> [Written problem]
Reproduce the data below word for word, starting at its first line and ending with the line that holds "[x=730, y=742]", inclusive.

> [Exercise data]
──────────────────────────────

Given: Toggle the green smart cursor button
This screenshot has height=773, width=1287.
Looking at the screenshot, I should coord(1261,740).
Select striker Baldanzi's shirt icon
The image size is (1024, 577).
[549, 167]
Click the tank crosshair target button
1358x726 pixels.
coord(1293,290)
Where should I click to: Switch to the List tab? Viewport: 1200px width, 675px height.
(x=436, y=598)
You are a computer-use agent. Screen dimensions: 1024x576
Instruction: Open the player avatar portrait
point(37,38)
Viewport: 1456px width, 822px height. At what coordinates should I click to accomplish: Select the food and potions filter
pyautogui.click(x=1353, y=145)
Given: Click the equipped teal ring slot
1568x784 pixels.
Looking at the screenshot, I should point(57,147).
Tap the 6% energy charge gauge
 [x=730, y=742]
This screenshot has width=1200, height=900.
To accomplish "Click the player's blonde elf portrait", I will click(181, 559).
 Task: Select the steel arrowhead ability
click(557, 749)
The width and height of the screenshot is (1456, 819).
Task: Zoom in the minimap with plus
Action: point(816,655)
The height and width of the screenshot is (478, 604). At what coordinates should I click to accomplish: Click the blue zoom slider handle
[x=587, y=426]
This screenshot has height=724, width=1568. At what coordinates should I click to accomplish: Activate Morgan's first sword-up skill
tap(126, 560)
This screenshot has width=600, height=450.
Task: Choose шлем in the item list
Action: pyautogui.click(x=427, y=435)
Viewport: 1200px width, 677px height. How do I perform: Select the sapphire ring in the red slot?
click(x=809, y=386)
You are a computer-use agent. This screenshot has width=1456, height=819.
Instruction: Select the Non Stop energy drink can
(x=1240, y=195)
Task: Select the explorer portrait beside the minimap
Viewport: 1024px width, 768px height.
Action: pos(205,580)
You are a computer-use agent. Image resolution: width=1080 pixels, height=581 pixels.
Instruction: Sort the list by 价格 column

──────────────────────────────

> [Correct result]
Given: Toggle the green smart cursor button
This screenshot has height=773, width=1287.
Looking at the screenshot, I should coord(1261,740).
Select striker Baldanzi's shirt icon
The image size is (1024, 577).
[549, 167]
Click the tank crosshair target button
1358x726 pixels.
coord(1293,290)
Where should I click to: Switch to the List tab? Viewport: 1200px width, 675px height.
(x=436, y=598)
You are a computer-use agent. Screen dimensions: 1024x576
Instruction: Open the player avatar portrait
point(37,38)
Viewport: 1456px width, 822px height. At what coordinates should I click to accomplish: Select the food and potions filter
pyautogui.click(x=1353, y=145)
Given: Click the equipped teal ring slot
1568x784 pixels.
Looking at the screenshot, I should point(57,147).
Tap the 6% energy charge gauge
 [x=730, y=742]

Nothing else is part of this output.